This is a re-implementation of the PILCO algorithm (originally written in MATLAB) in Python using Tensorflow and GPflow. This work was mainly carried out for personal development and some of the implementation is based on this Python implementation. This repository will mainly serve as a baseline for my future research.
I implemented the cart pole benchmark using MuJoCo and OpenAI. I did this because OpenAI's CartPole environment does not have a continuous action space and because the InvertedPendulum-v2 environment uses an "inverted" cart pole.
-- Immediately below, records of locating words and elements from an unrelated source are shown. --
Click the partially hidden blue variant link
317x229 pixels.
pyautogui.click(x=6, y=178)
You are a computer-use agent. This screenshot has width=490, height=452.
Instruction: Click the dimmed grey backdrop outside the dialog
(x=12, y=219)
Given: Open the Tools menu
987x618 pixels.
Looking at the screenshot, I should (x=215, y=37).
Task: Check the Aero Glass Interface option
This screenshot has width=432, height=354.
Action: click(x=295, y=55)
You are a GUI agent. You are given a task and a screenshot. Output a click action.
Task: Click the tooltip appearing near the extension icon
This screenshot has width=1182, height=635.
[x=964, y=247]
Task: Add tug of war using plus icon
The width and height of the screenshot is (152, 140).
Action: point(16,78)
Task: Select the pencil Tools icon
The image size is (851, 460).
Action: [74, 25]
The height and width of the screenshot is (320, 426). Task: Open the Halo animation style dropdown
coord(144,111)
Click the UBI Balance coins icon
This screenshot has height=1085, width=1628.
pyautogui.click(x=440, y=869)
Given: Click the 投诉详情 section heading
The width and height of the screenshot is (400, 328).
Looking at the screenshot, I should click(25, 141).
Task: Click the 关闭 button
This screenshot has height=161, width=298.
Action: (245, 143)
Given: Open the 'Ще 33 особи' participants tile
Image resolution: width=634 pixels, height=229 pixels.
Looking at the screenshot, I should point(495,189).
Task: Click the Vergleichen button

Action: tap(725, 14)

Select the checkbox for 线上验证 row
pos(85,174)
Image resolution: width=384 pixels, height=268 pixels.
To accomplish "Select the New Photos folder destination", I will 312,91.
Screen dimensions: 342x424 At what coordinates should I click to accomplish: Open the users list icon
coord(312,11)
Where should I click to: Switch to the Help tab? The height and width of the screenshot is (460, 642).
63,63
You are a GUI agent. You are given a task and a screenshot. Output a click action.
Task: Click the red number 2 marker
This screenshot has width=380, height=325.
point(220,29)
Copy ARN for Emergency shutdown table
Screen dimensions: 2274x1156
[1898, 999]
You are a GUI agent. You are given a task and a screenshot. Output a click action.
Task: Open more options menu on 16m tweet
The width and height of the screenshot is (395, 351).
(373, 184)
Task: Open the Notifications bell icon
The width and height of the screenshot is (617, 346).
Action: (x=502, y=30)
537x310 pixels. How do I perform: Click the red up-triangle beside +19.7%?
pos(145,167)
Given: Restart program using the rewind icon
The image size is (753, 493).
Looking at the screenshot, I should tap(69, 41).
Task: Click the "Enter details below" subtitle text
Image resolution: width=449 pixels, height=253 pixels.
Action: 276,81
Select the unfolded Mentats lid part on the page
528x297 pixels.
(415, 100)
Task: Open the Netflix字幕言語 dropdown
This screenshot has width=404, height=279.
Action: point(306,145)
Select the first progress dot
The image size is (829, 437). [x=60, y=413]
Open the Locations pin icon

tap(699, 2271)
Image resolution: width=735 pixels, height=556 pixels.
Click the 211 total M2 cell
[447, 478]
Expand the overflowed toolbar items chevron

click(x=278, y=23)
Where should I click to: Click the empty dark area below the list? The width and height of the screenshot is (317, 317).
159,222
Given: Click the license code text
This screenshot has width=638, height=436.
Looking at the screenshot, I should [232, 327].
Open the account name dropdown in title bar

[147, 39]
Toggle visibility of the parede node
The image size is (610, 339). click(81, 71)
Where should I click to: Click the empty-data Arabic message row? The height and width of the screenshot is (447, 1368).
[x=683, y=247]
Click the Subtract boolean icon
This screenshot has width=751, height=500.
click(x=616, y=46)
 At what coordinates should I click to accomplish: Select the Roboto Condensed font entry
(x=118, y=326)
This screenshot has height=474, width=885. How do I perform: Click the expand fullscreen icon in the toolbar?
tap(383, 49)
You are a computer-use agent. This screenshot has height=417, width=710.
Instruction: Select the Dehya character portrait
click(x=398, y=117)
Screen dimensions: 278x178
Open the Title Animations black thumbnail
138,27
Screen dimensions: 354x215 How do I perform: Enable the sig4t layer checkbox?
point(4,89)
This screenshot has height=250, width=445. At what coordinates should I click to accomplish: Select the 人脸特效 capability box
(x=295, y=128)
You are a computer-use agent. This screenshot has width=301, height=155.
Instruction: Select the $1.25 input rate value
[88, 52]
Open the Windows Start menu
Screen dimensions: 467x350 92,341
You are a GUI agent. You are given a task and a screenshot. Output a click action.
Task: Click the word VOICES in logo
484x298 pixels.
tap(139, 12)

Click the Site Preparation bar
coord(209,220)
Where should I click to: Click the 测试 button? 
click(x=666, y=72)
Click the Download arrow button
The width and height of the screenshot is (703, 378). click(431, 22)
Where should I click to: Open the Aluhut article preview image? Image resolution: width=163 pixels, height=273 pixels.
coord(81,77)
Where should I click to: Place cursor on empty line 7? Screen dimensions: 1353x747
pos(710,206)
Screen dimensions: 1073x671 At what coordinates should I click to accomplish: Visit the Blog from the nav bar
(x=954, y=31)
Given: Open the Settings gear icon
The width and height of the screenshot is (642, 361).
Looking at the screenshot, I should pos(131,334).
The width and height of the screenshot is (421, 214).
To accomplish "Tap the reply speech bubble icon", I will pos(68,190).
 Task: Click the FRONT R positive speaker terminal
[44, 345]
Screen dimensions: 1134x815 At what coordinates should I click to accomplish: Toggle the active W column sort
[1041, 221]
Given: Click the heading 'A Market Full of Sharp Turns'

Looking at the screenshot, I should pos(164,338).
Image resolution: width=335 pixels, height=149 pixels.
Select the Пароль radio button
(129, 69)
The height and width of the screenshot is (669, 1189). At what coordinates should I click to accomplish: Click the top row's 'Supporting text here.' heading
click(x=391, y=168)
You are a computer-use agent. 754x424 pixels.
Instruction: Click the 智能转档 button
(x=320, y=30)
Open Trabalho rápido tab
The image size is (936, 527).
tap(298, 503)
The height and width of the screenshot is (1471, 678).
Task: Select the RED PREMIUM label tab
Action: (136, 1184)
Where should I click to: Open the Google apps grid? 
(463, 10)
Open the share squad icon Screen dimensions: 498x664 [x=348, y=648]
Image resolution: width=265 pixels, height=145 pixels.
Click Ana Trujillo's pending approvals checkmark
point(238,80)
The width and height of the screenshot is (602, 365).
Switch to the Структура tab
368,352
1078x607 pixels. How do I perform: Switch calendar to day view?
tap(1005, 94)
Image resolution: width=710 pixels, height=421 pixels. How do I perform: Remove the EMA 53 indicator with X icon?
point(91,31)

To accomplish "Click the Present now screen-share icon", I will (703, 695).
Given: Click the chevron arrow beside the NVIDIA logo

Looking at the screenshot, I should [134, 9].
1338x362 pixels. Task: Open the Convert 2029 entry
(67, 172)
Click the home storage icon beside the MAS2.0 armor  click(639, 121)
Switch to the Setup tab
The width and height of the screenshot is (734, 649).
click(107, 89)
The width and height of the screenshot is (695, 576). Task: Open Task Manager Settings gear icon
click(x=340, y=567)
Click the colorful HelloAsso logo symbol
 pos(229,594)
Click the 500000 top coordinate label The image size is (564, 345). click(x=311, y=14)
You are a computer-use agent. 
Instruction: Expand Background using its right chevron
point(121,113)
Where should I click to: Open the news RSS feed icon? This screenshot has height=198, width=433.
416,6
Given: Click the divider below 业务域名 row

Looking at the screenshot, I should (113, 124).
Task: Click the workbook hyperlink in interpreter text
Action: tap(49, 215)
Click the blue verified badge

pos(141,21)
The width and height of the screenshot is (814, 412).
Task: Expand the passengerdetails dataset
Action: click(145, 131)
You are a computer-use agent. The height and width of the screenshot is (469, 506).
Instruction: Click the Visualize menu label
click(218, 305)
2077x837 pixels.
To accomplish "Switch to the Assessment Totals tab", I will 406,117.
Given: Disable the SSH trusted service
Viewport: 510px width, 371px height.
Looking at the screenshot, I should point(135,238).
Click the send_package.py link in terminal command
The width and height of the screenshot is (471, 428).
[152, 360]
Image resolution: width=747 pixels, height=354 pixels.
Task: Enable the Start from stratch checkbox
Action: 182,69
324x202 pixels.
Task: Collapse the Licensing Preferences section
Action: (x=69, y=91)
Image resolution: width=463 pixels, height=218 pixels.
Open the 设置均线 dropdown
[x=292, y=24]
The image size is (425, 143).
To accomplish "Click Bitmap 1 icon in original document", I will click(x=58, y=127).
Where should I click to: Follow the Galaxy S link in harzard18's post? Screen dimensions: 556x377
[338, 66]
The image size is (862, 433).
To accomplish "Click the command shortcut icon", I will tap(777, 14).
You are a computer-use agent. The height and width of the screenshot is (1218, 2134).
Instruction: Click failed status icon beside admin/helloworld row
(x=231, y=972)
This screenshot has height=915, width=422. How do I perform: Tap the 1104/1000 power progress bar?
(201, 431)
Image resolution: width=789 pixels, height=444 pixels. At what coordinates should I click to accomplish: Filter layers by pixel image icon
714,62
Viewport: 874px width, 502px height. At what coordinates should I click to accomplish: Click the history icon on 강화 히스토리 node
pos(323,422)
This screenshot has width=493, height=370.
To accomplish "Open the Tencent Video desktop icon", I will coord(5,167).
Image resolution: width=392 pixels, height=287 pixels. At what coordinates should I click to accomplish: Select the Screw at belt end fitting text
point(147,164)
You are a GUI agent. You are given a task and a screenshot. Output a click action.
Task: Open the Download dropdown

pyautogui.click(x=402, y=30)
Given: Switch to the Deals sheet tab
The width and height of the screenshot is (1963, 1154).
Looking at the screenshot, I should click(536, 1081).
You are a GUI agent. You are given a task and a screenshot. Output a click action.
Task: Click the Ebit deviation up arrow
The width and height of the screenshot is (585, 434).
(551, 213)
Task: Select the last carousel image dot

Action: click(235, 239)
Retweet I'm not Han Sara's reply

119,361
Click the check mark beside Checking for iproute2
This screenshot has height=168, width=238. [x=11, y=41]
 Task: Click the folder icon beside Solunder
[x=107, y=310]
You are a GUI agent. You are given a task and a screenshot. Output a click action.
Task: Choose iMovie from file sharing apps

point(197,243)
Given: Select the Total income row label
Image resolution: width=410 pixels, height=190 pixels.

The new environment represents the traditional cart pole benchmark with a continuous action space.
The env/cart_pole_env.py file contains the new CartPole class, based on InvertedPendulum-v2. I also created the env/cart_pole.xml file defining the MuJoCo environment for the traditional cart pole.
The example requires the MuJoCo (Multi-Joint dynamics with Contact) physics engine in order to use OpenAI's Inverted Pendulum simulation environment. I believe free student licence's are available.
Install the requirements using pip install -r requirements
.
- Make sure you use Python 3.
- You may want to use a virtual environment for this.
An example of implementing the code is given for the cart pole environment and can be found in examples/cart_pole.py.
- Aidan Scannell
This project is licensed under the MIT License - see the LICENSE.md file for details.
-
The original implementation of PILCO:
-
- M. P. Deisenroth, D. Fox, and C. E. Rasmussen
- Gaussian Processes for Data-Efficient Learning in Robotics and Control
- IEEE Transactions on Pattern Analysis and Machine Intelligence, 2014
-
- M. P. Deisenroth and C. E. Rasmussen
- PILCO: A Model-based and Data-Efficient Approach to Policy Search
- International Conference on Machine Learning (ICML), 2011
-
-
I took inspiration and some code from this Python implementation.